Hmmm. I'm afraid that is not that hard.
>> However, for most of our uses of srandom, this behavior isn't awful;
>> it's only pgbench that has an expectation that the platform random()
>> can be made to behave deterministically. And TBH I think that's just
>> an expectation that's going to bite us.
>>
>> I'd suggest that maybe we should get rid of the use of both random()
>> and srandom() in pgbench, and go over to letting set_random_seed()

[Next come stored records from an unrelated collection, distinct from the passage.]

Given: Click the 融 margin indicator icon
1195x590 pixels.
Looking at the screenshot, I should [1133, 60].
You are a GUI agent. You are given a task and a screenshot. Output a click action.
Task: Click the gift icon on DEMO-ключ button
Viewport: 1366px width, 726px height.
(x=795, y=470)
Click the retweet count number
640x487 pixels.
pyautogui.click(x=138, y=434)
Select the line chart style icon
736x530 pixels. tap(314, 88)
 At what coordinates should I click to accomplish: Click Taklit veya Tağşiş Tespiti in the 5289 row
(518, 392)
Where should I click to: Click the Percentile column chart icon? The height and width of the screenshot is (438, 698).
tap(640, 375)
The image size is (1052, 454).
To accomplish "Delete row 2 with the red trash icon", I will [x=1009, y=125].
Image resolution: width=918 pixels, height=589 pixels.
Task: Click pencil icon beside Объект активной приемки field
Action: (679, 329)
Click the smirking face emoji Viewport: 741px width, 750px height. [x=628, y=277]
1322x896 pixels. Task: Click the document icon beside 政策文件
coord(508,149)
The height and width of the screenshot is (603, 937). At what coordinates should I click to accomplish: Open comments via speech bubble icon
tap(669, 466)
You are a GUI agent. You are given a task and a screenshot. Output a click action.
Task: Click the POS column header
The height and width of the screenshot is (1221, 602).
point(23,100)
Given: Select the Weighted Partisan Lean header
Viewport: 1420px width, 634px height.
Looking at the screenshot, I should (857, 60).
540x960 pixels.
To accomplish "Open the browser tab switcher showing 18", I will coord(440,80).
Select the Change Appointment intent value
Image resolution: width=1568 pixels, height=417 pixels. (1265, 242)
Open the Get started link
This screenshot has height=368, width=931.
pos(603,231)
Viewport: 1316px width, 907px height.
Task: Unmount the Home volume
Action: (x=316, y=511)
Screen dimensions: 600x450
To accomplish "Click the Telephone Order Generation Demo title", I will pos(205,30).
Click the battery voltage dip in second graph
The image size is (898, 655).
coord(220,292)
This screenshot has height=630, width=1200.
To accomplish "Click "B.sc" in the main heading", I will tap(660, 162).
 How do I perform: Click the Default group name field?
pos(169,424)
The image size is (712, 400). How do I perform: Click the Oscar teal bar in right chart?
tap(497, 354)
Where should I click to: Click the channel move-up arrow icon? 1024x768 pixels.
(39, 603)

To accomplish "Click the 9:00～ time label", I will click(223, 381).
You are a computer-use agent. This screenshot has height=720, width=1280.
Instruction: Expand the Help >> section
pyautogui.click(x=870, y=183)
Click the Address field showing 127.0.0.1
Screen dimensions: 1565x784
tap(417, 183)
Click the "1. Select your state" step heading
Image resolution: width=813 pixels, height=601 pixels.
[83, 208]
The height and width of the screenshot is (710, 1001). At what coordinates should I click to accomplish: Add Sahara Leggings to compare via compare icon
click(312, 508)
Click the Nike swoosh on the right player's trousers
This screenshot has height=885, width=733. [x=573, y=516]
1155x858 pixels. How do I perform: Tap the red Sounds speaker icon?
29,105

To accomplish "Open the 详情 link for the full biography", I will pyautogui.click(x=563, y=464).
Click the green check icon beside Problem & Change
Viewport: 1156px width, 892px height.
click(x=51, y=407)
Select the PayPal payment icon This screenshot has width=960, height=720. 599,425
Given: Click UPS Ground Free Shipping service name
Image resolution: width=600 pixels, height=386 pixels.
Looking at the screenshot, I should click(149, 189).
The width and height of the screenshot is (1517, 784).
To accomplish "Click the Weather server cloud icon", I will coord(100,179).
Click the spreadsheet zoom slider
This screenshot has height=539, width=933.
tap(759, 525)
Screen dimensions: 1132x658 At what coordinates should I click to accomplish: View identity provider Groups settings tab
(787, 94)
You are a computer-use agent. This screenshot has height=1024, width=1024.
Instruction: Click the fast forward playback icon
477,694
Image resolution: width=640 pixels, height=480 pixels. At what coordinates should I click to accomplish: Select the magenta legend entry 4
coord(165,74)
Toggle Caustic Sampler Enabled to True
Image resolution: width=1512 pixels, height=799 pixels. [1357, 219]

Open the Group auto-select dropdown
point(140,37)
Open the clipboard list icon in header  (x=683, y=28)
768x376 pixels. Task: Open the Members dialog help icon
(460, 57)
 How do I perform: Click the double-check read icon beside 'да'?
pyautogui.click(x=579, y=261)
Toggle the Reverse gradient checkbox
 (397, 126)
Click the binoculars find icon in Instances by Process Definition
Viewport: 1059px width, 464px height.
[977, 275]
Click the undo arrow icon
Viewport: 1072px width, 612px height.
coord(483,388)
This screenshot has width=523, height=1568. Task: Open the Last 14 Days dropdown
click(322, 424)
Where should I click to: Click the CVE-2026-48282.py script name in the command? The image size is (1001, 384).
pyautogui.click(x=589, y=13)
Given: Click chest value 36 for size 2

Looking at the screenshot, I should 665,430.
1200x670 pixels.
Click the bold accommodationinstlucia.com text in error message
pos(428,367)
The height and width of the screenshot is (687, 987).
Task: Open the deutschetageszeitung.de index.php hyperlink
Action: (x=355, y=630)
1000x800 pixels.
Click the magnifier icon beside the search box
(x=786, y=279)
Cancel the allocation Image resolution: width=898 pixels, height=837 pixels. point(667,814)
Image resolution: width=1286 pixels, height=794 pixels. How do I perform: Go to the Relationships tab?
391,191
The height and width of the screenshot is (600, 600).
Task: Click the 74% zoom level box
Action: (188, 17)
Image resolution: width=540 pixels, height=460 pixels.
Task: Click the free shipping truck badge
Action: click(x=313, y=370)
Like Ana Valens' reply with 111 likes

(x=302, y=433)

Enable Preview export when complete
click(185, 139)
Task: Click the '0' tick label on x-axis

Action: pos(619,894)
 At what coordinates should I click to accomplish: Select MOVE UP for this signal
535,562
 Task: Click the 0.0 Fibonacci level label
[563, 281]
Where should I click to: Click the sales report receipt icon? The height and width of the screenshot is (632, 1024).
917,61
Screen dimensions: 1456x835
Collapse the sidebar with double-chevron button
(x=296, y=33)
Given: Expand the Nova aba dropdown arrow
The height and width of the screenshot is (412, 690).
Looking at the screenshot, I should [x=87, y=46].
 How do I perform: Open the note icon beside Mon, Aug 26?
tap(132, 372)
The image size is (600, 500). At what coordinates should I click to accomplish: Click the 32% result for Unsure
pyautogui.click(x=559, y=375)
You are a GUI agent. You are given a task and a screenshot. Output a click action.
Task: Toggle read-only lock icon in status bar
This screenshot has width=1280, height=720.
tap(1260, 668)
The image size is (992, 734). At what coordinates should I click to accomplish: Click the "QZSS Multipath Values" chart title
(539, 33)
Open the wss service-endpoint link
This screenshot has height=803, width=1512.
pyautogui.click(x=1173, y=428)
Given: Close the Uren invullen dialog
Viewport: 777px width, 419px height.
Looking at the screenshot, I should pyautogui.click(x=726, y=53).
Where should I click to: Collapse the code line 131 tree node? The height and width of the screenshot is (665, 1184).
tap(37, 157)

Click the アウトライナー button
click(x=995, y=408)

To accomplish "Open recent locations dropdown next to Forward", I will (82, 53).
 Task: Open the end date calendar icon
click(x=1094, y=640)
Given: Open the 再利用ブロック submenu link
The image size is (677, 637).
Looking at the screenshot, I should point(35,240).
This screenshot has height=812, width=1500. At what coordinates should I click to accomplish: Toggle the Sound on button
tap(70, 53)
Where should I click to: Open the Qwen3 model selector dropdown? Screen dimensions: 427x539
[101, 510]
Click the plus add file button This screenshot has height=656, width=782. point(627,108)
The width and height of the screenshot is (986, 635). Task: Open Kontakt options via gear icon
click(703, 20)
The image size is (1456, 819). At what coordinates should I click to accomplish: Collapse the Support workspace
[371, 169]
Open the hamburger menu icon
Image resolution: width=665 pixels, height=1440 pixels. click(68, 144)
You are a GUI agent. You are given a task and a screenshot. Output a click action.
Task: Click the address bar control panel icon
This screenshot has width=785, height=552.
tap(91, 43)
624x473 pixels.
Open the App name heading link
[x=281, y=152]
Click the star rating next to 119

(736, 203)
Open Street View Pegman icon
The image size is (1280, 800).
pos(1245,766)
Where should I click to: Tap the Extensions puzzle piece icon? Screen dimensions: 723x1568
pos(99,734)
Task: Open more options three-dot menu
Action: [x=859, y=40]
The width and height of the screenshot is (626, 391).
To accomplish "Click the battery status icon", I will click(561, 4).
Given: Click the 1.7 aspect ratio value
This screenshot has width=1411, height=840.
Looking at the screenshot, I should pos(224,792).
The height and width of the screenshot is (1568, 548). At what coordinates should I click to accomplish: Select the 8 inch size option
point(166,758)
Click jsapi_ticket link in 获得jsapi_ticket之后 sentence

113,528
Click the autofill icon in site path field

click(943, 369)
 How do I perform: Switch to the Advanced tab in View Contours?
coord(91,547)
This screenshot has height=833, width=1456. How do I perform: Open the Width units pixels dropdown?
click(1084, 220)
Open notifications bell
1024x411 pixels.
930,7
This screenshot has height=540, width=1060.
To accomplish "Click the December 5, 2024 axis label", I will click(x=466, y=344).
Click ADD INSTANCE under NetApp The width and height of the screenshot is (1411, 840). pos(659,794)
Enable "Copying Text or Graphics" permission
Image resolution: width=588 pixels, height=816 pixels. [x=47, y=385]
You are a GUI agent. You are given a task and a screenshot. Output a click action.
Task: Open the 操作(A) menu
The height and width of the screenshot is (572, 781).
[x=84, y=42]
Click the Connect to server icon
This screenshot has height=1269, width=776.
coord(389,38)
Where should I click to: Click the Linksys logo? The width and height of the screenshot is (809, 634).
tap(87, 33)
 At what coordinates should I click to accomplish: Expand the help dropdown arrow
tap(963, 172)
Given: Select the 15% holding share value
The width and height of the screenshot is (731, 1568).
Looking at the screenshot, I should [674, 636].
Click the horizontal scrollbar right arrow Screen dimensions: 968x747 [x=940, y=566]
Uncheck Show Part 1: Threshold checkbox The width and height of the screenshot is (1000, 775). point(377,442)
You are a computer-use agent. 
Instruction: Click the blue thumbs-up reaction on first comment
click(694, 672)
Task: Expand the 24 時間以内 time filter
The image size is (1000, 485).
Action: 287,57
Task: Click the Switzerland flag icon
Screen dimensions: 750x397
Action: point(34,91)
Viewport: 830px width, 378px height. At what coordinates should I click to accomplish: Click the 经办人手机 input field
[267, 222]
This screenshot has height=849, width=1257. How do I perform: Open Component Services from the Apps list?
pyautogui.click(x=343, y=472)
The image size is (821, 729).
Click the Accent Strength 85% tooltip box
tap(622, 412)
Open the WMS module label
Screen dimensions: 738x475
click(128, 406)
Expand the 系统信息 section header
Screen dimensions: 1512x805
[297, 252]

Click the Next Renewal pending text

>> fill the pg_erand48 state directly. In the integer-seed case you
>> could use something equivalent to pg_srand48. (In the other cases
>> probably you could do better, certainly the strong-random case could
>> just fill all 6 bytes directly.) That would get us to a place where
>> the behavior of --random-seed=N is not only deterministic but
>> platform-independent, which seems like an improvement.
>
> That's a point. Althought I'm not found of round48, indeed having something
> platform independent for testing makes definite sense.
>
> I'll look into it.
Here is a POC which defines an internal interface for a PRNG, and use it
within pgbench, with several possible implementations which default to
rand48.
I must admit that I have a grudge against standard rand48:
- it is a known poor PRNG which was designed at a time when LCG where
basically the only low cost PRNG available. Newer designs were very
recent when the standard was set.
- it is a LCG, i.e. its low bits cycle quickly, so should not be used.
- so the 48 bit state size is relevant for generating 32 bits ints
and floats.
- however it eis used to generate more bits...
- the double function uses all 48 bits, whereas 52 need to be filled...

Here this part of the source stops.